> [Activity]:
Everything from the line containing "You are a computer-use" through the last line of the listing below should be returned exactly, except for pictures.

::::

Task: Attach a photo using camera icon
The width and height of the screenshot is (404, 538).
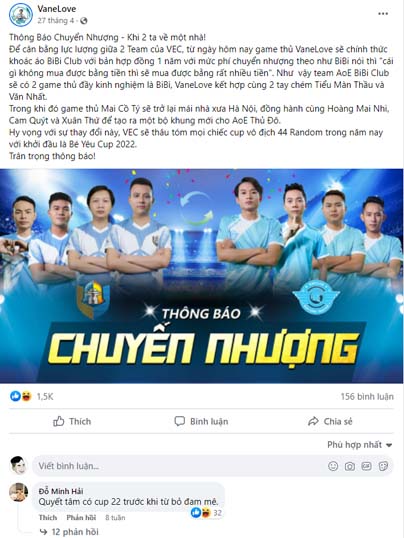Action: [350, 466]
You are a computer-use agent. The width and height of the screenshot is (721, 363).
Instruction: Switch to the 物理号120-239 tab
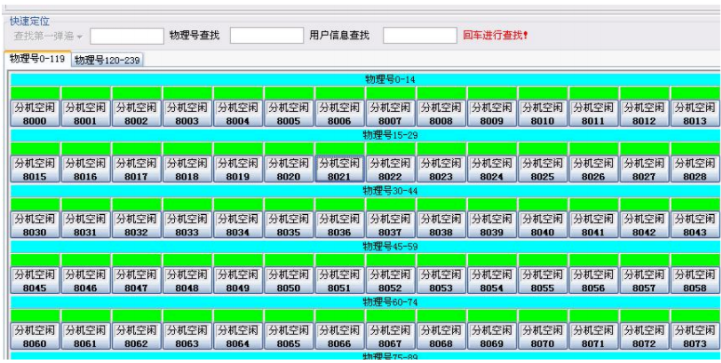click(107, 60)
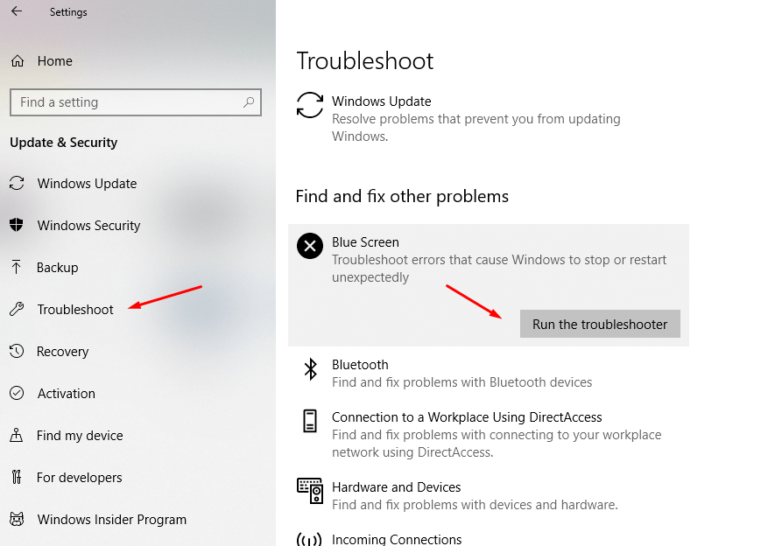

::::

> [Finished task]:
You are a computer-use agent. The width and height of the screenshot is (721, 363).
Instruction: Switch to the 物理号120-239 tab
click(107, 60)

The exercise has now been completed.